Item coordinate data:
# # #
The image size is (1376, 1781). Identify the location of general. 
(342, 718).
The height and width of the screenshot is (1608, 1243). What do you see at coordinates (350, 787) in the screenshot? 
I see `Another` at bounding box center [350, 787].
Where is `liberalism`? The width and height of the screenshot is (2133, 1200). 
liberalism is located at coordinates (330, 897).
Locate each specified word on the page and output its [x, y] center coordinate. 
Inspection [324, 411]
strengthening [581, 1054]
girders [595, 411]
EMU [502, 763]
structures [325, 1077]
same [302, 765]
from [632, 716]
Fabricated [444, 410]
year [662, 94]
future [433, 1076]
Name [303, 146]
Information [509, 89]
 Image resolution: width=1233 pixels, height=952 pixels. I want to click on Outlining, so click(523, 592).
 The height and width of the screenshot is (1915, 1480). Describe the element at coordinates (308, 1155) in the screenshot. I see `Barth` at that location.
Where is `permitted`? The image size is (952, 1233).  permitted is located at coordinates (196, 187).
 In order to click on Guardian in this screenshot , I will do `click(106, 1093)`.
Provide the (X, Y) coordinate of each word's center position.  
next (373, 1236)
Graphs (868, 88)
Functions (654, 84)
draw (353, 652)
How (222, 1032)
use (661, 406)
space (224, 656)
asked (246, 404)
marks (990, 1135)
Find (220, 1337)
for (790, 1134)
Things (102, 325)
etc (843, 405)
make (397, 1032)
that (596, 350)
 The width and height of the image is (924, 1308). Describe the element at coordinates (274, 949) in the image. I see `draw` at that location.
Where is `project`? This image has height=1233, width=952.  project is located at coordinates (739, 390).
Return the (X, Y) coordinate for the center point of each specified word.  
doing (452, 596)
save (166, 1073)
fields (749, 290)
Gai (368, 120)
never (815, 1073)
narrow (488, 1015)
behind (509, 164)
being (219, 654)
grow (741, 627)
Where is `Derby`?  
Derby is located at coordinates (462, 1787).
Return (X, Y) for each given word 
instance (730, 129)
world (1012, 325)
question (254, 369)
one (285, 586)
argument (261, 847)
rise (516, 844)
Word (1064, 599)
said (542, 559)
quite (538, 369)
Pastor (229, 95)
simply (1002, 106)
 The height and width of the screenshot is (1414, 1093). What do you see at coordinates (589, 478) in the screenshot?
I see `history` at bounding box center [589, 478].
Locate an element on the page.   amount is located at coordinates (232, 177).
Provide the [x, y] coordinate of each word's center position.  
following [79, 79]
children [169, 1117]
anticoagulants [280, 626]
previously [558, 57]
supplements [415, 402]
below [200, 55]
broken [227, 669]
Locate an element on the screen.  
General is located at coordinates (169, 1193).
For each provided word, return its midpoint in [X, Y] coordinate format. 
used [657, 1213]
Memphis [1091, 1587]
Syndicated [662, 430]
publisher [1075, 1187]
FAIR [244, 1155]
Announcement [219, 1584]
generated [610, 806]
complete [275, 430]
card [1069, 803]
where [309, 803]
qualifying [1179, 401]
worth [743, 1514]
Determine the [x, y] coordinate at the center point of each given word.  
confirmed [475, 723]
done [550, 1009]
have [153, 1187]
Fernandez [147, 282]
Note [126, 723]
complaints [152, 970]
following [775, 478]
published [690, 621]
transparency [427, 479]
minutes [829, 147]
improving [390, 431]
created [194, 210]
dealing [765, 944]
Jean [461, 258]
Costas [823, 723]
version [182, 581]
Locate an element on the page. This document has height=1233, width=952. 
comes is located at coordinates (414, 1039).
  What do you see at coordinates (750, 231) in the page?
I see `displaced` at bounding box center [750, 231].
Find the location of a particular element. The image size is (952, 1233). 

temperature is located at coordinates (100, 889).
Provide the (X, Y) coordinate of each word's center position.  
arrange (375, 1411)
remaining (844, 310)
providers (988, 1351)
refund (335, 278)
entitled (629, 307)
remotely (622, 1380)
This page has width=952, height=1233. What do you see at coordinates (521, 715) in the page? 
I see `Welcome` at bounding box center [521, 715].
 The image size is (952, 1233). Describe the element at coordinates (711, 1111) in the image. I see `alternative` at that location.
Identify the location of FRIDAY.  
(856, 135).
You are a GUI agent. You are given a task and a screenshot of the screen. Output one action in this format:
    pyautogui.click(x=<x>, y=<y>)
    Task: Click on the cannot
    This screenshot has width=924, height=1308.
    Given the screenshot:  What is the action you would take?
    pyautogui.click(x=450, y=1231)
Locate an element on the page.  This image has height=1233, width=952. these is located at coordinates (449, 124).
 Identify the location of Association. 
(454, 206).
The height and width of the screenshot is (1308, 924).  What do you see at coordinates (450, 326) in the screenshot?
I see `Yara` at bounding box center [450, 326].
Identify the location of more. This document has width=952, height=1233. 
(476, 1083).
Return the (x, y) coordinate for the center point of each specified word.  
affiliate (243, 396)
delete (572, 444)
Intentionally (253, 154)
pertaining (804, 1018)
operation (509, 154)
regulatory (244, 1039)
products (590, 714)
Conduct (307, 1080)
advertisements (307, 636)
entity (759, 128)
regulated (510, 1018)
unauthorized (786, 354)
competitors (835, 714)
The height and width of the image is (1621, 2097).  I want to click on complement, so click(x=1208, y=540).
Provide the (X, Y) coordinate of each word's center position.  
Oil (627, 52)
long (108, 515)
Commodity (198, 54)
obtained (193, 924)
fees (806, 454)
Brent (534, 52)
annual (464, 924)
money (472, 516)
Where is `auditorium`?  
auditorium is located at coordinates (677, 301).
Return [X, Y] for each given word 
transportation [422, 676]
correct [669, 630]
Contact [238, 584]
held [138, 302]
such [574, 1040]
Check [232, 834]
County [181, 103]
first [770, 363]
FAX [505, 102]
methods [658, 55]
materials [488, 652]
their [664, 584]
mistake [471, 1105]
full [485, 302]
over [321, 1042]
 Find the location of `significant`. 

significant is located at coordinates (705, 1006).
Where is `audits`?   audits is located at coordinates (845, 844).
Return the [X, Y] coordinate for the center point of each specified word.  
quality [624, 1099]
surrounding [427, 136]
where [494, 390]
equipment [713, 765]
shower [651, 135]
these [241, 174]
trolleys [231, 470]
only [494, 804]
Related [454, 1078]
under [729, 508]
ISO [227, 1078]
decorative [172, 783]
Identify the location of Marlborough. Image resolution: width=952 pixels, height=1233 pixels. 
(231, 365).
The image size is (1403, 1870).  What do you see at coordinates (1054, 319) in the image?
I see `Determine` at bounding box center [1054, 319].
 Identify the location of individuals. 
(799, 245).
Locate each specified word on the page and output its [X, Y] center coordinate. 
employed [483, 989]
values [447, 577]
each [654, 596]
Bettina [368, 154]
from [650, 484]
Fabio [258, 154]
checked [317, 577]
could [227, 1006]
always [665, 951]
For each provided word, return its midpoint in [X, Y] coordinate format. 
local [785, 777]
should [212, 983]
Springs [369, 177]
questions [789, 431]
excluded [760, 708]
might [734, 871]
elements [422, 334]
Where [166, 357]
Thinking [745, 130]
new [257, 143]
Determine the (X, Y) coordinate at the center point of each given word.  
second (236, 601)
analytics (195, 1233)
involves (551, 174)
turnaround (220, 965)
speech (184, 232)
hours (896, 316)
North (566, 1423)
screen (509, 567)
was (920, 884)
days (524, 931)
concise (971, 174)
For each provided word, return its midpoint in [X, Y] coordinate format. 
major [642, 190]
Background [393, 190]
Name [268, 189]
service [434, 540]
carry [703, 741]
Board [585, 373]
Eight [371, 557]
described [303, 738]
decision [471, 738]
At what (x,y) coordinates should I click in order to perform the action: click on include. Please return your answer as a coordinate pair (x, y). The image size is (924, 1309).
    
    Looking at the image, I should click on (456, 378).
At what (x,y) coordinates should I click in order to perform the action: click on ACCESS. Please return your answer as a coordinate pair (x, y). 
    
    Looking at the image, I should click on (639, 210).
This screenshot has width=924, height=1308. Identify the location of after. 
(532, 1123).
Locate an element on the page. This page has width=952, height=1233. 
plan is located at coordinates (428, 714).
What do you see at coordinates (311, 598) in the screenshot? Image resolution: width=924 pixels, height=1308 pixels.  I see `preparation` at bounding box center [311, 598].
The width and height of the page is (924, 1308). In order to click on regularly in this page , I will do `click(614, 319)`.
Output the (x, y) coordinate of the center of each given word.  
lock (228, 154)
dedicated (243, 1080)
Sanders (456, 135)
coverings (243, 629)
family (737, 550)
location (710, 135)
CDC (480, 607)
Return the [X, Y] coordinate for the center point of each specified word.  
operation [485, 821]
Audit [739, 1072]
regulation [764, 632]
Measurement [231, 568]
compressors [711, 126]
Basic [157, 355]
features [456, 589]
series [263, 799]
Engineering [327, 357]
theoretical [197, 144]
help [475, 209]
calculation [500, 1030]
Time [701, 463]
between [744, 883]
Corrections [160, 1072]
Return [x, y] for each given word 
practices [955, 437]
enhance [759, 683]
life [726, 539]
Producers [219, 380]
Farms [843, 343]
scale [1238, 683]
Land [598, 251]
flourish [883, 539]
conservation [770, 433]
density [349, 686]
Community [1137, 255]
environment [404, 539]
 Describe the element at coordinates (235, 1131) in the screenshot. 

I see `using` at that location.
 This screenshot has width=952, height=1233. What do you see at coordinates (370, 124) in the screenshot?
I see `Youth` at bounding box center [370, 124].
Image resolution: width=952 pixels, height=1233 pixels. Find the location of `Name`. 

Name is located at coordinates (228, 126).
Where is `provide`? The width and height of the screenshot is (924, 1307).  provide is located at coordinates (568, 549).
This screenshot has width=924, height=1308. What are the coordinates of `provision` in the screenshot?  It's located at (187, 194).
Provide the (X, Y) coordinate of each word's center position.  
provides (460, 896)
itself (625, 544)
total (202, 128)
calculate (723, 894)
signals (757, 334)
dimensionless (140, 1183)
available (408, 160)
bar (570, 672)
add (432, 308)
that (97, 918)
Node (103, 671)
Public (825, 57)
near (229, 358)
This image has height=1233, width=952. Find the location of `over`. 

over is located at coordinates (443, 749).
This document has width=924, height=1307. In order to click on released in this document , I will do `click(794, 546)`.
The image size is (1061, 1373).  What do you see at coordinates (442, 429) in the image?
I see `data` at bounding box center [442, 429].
# # #
EXERCISE BRIEF
Copy the rows above word for word, beginning with the line that contains "Information [509, 89]" and continuing through the line that contains "The width and height of the image", with both of those lines included.

SOLUTION BELOW
Information [509, 89]
 Image resolution: width=1233 pixels, height=952 pixels. I want to click on Outlining, so click(523, 592).
 The height and width of the screenshot is (1915, 1480). Describe the element at coordinates (308, 1155) in the screenshot. I see `Barth` at that location.
Where is `permitted`? The image size is (952, 1233).  permitted is located at coordinates (196, 187).
 In order to click on Guardian in this screenshot , I will do `click(106, 1093)`.
Provide the (X, Y) coordinate of each word's center position.  
next (373, 1236)
Graphs (868, 88)
Functions (654, 84)
draw (353, 652)
How (222, 1032)
use (661, 406)
space (224, 656)
asked (246, 404)
marks (990, 1135)
Find (220, 1337)
for (790, 1134)
Things (102, 325)
etc (843, 405)
make (397, 1032)
that (596, 350)
 The width and height of the image is (924, 1308). Describe the element at coordinates (274, 949) in the image. I see `draw` at that location.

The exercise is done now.